For centuries, exploration of the remote Amundsen Sea was an exercise in futility. Too distant. Too cold. Too much ice. The first ship didn’t reach the nearby continental shelf until 1774. Then decades later, in the mid-1800s, one voyage commanded by American William Walker of the Flying Fish was repelled by ice and bad weather. A century after that, a report shows there was even less luck when “persistent sea ice cover, thickened by heavy snowfall,” defeated the U.S. Navy’s Eltanin.

Things, however, are beginning to change — and change faster than anyone anticipated, according to a new study published in the Geophysical Research Letters. Despite its formidable lineage, the Amundsen Sea is widely recognized as the weakest link in the West Antarctic’s splintering chain of ice sheets. But only now is it becoming clear just how fast change is coming.

There, the melting rate tripled in the past decade. Since 1992, the researchers found, the loss rate accelerated by 6.1 gigatons per year. Between 2003 and 2009, that rate nearly tripled to 16.3 gigatons per year. That surge in the melt rate, according to scientists at the University of California at Irvine, means the region, in the past 21 years, shed a Mount Everest-sized amount of ice every two years.

“The mass loss of these glaciers is increasing at an amazing rate,” Isabella Velicogna, the paper’s author, said in a statement. With sea level steadily rising in locations like Miami, connecting the dots back to glacial melt has become a vital endeavor, she added. “It’s critical that we maintain this [observing] network to continue monitoring the changes,” she said. “Because the changes are proceeding very fast.”

Researchers trumpet their finding as an “authoritative estimate of the amount and the rate of loss” of ice. They came to it through several different tools of measurement, including satellites, radar and lasers. “Previous studies had suggested that this region is starting to change very dramatically since the 1990s, and we wanted to see how all the different techniques compared,” lead author Tyler Sutterly said. “The remarkable agreement among the techniques gave us confidence that we are getting this right.”

If there was an exact moment when scientists first began to worry the region was particularly susceptible to ice melt, it came in 1968 — when Ohio State University researcher John Mercer published a paper calling the area a “uniquely vulnerable and unstable body of water.” Other researchers started taking a closer look, and soon a University of Maine scientist wondered if the ice sheet was “disintegrating,” calling out the Amundsen region as “the underbelly of the West Antarctic ice sheet.”

The reason it’s so vulnerable: Ocean currents circulate in substantially warmer water, which thins the “grounding lines” holding glaciers to a sub-sea bed, which keeps them from escaping into the sea. A rupture in that grounding line would unleash a “chain reaction” leading to the collapse of the West Antarctic ice sheet, a NASA release recently said. “[As] ocean heat eats away at the ice, the grounding line retreats inland and ice shelves lose mass. When ice shelves lose mass, they lose the ability to hold back inland glaciers from their march to the sea. … In this equation, more ice flows to sea every year and sea level rises.”

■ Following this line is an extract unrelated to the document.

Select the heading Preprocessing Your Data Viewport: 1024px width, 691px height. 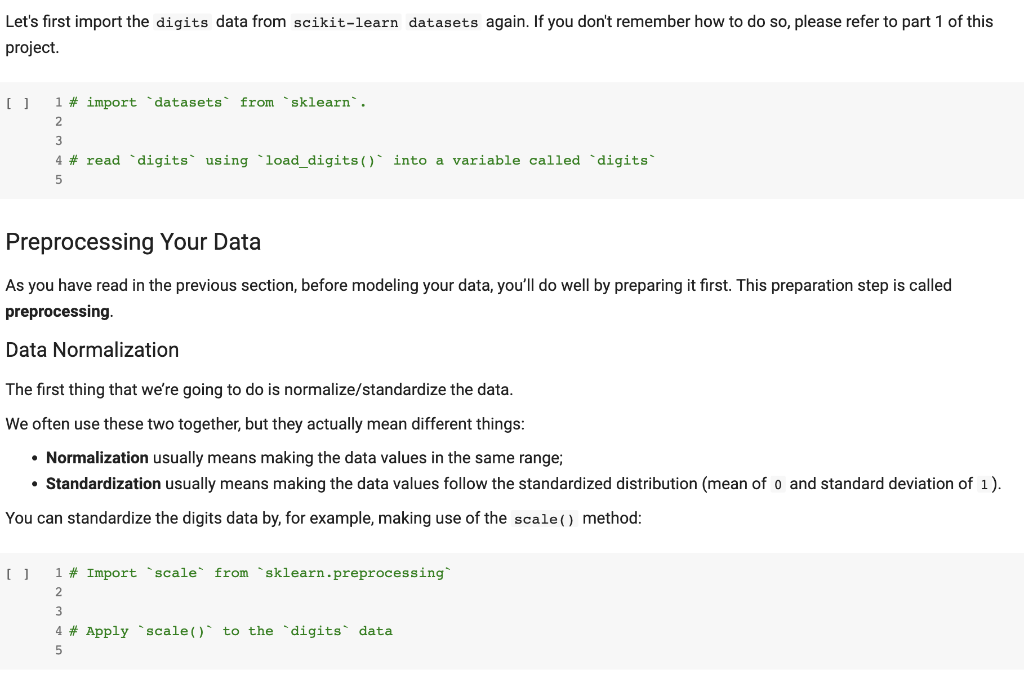click(133, 242)
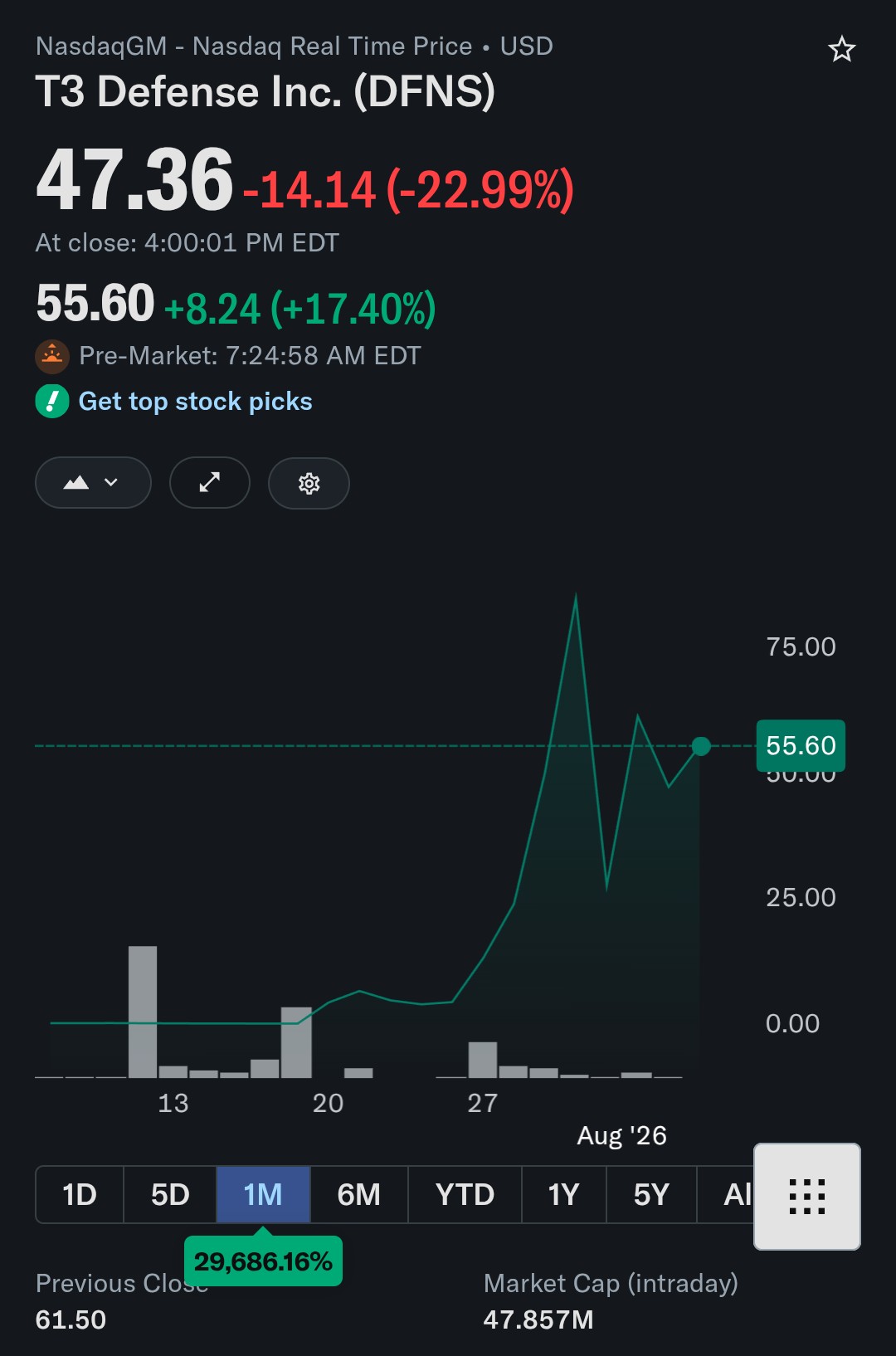Add DFNS to watchlist with star icon
The image size is (896, 1356).
841,49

Scientists now have warned there’s no stopping the ice sheet’s collapse. “We feel it is at the point that it is … a chain reaction that’s unstoppable,” a separate University of California Irvine scientist, Eric Rignot, said in May. ” Another researcher added: “That idea that this is unstoppable has been around since the 1970s. We’ve finally hit this point where we have enough observation to put this together.”

At the time of that news, the general consensus was that collapse would take centuries. It’s unclear whether the new synopsis, which shows a much faster melt rate, changes those earlier estimates. “The total ice discharge has increased by 77 percent since 1973,” the study states, calling it a “possible indicator of the development of a marine ice sheet instability in this part of Antarctica.”